* [What is asked]: Write out, character for character, the part of the R text-mining code below that runs from "getTransformations" to "#my.corpus <- tm_map(my.corpus, removeWords, my.stops)".

* [Document section]:

=======

Sys.setenv(NOAWT=TRUE)
require("tm")
## Loading required package: tm
## Loading required package: NLP
my.corpus <- Corpus(DirSource("~/CLIO-3/tracts-for-the-times"))
getTransformations
## function ()
## c("removeNumbers", "removePunctuation", "removeWords", "stemDocument",
## "stripWhitespace")
## <environment: namespace:tm>
my.corpus <- tm_map(my.corpus, removePunctuation)
my.corpus <- tm_map(my.corpus, removeWords, stopwords("english"))
my.stops <- c("history","clio", "programming")
my.corpus <- tm_map(my.corpus, removeWords, my.stops)
#my.list <- unlist(read.table("PATH TO STOPWORD FILE", stringsAsFactors=FALSE)
#my.stops <- c(my.list)
#my.corpus <- tm_map(my.corpus, removeWords, my.stops)
require("SnowballC")

=======

* [Data block]:
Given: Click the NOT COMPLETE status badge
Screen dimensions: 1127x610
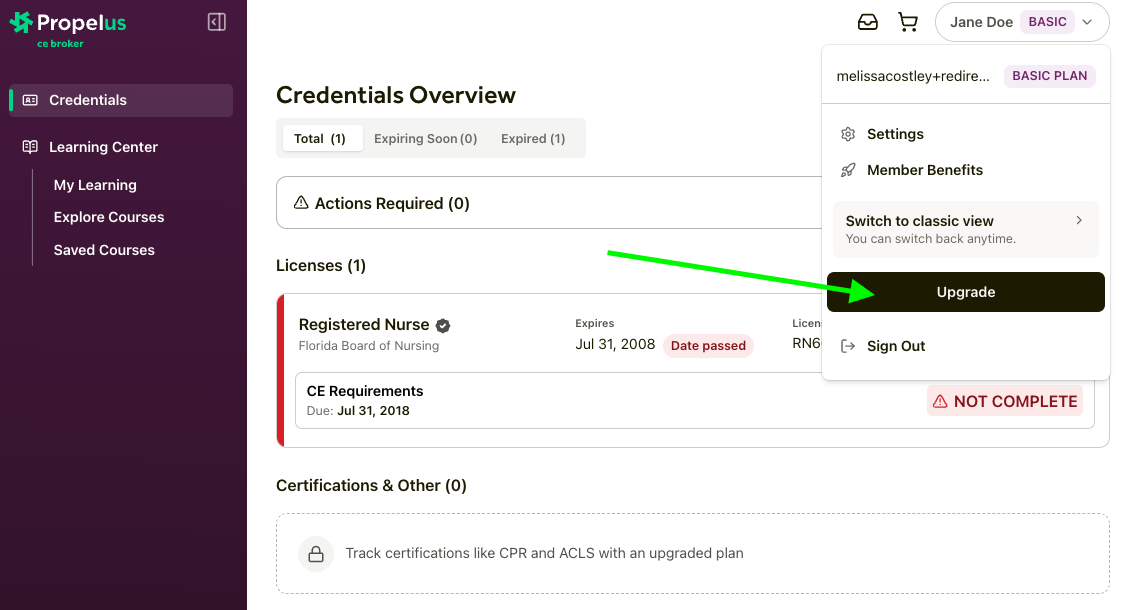Looking at the screenshot, I should tap(1005, 401).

=======

* [Output of the task]:
getTransformations
## function ()
## c("removeNumbers", "removePunctuation", "removeWords", "stemDocument",
## "stripWhitespace")
## <environment: namespace:tm>
my.corpus <- tm_map(my.corpus, removePunctuation)
my.corpus <- tm_map(my.corpus, removeWords, stopwords("english"))
my.stops <- c("history","clio", "programming")
my.corpus <- tm_map(my.corpus, removeWords, my.stops)
#my.list <- unlist(read.table("PATH TO STOPWORD FILE", stringsAsFactors=FALSE)
#my.stops <- c(my.list)
#my.corpus <- tm_map(my.corpus, removeWords, my.stops)